▶ [Information given]:
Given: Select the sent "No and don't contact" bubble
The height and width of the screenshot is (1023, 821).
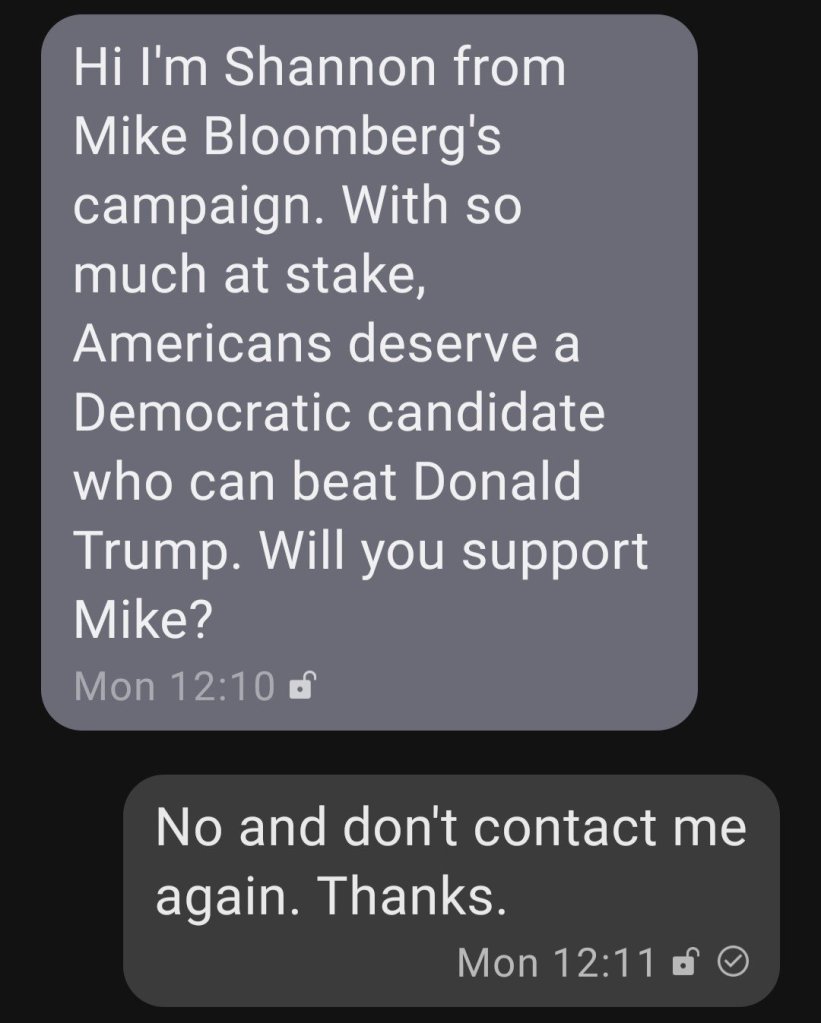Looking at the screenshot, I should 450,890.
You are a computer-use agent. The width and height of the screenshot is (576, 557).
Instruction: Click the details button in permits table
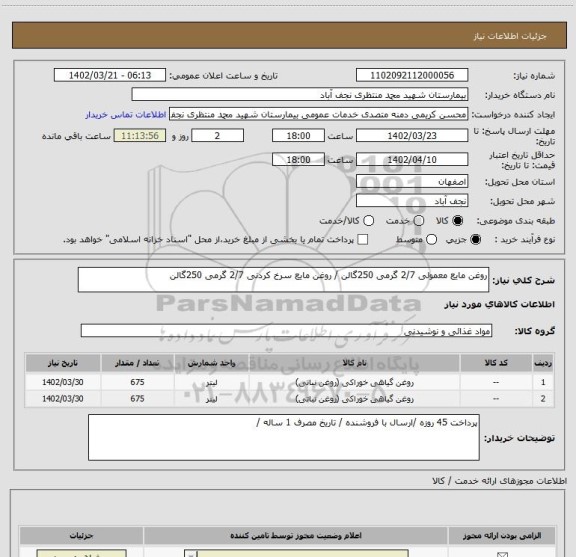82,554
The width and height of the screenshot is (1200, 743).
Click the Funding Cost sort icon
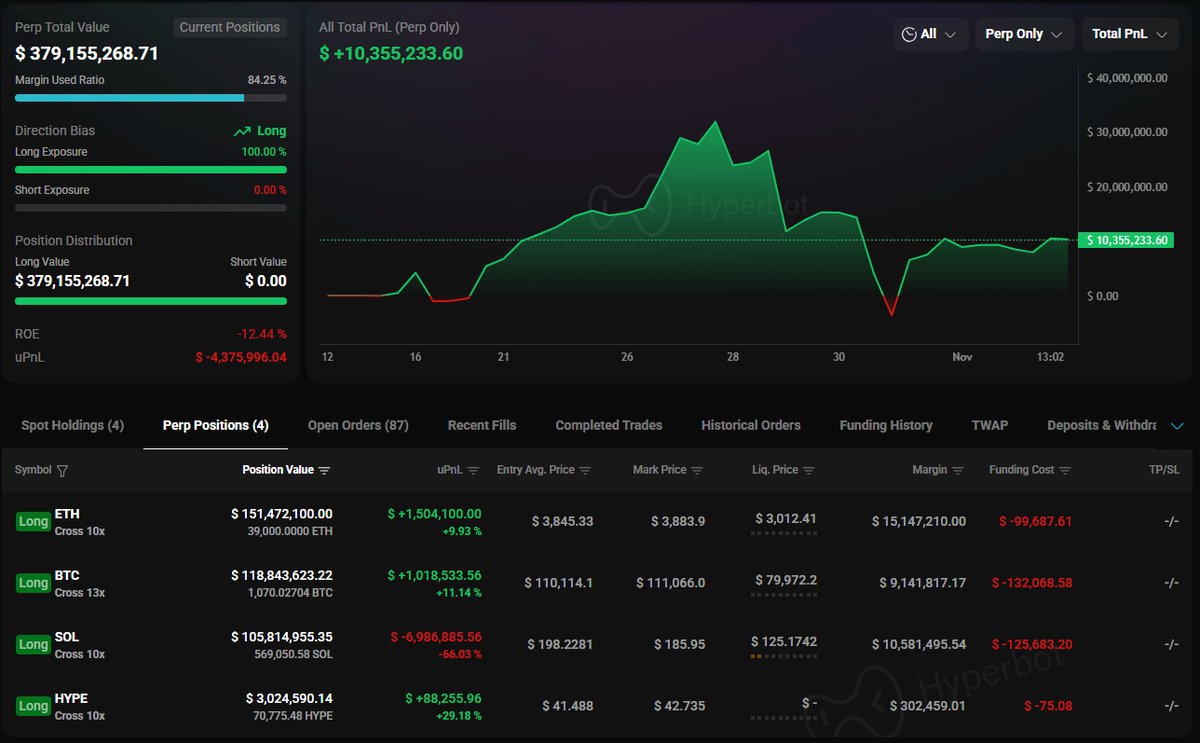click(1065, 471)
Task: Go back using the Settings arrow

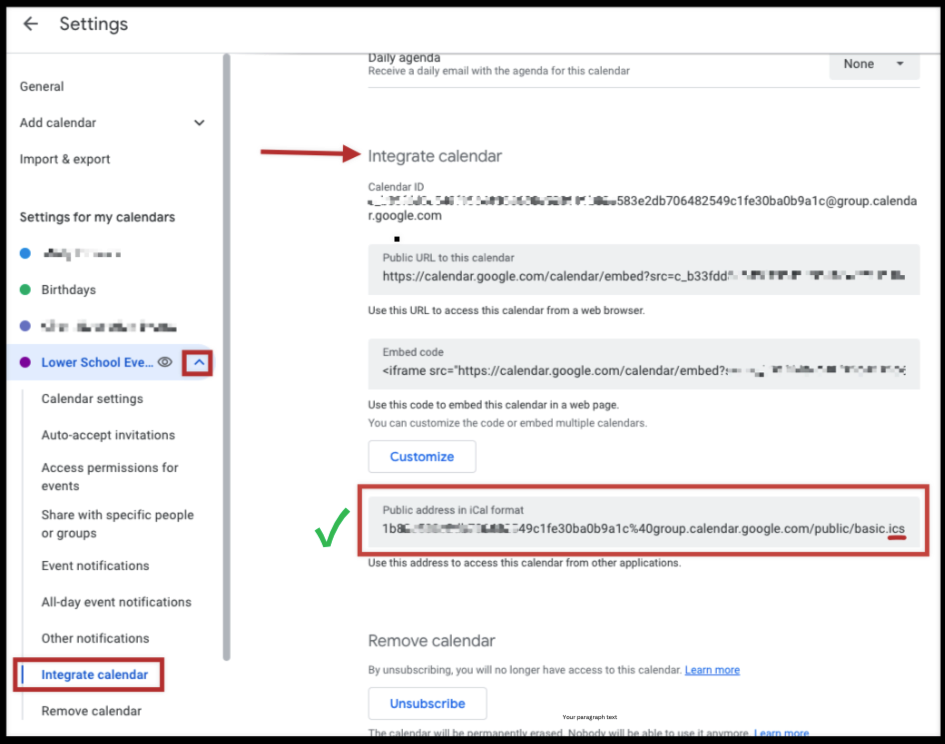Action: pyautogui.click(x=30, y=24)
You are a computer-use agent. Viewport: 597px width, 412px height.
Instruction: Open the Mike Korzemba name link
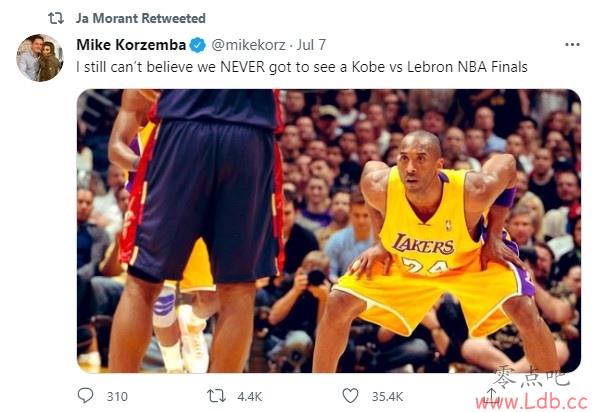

▶ [Required work]: Every line of the data should be transcribed exactly. Omit the images.

▶ [Result]:
Given: Select the sent "No and don't contact" bubble
The height and width of the screenshot is (1023, 821).
Looking at the screenshot, I should 450,890.
You are a computer-use agent. The width and height of the screenshot is (576, 557).
Instruction: Click the details button in permits table
82,554
The width and height of the screenshot is (1200, 743).
Click the Funding Cost sort icon
click(1065, 471)
Task: Go back using the Settings arrow

Action: pyautogui.click(x=30, y=24)
You are a computer-use agent. Viewport: 597px width, 412px height.
Instruction: Open the Mike Korzemba name link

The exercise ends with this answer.